President Donald Trump claimed on Tuesday to have “no financial interests in Saudi Arabia.” Yet in his own telling, he has reaped plenty of benefits from the massively wealthy Saudi royal family.
Seeking to rebut claims his own ties to the Kingdom may be clouding his assessment of Riyadh’s involvement in the disappearance of journalist Jamal Khashoggi, Trump tweeted Tuesday morning: “For the record, I have no financial interests in Saudi Arabia (or Russia, for that matter). Any suggestion that I have is just more FAKE NEWS (of which there is plenty)!”
There are no Trump Hotels or Trump golf courses in Saudi Arabia. But in the days before he became President, Trump was not shy about touting the millions of dollars he’d earned from Saudi customers.
“I get along great with all of them,” Trump said of the Saudis at a 2015 campaign rally in Mobile, Alabama. “They buy apartments from me. They spend $40 million, $50 million. Am I supposed to dislike them? I like them very much!”
One instance – albeit far less lucrative than Trump’s own telling – came in June 2001, when he sold the 45th floor of Trump World Tower to the Kingdom of Saudi Arabia for $4.5 million, according to a publicly filed deed for the transaction.
Six years later, the Saudis received permission from the New York City Department of Buildings to combine the residential units into a single space to house the Saudi Mission to the United Nations, public records show. The embassy’s website lists the mission’s address at a different location.
More recently, Saudis have been reliable customers at Trump Hotels when traveling in the United States. At the Trump International Hotel in Washington, which has served as something of an unofficial headquarters for foreign governments in the Trump era, a lobbying firm for Saudi Arabia paid the hotel more than $270,000 between October 2016 and March 2017.

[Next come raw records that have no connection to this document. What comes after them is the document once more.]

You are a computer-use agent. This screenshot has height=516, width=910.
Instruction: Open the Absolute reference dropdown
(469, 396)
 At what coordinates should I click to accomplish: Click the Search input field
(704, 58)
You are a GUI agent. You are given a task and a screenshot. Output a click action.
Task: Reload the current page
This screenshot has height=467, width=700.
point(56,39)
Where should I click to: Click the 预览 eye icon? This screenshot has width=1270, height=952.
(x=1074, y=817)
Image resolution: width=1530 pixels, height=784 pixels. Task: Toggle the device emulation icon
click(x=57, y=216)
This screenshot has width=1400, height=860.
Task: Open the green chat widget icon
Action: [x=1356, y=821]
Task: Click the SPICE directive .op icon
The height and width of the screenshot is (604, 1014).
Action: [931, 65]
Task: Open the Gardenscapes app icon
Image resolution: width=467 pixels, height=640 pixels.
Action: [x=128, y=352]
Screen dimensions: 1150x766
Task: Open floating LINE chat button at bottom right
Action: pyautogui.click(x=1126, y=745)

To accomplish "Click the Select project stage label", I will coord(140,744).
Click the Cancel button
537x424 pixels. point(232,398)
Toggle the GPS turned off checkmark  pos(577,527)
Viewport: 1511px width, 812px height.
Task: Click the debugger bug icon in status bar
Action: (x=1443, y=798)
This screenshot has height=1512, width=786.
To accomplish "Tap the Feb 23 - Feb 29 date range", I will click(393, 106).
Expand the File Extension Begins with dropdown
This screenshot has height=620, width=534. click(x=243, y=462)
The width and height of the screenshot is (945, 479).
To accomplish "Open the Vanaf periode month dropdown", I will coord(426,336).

The Washington Post also reported Trump Hotels in New York and Chicago have benefited from a rush of visitors from Saudi Arabia in recent months.
The President, who has no public events on his schedule Tuesday, is facing a crisis with a top US security partner. Saudi Arabia initially denied any involvement in Khashoggi’s disappearance. But sources have told CNN that the kingdom is preparing to blame Khashoggi’s death, which occurred in the Saudi consulate in Istanbul, on an interrogation gone wrong.
Trump has ruled out halting billions of dollars in arms sales to Saudi Arabia, deeming them essential for US jobs. The President said Monday that Treasury Secretary Steven Mnuchin would decide by Friday whether to follow the lead of top bank executives and investors and withdraw from a high-profile economic conference scheduled for next week in Riyadh.
Trump dispatched Secretary of State Mike Pompeo to meet on Tuesday in the Saudi capital with King Salman and his powerful son, Crown Prince Mohammed bin Salman. Trump himself spoke with the King on Monday.
This story has been updated.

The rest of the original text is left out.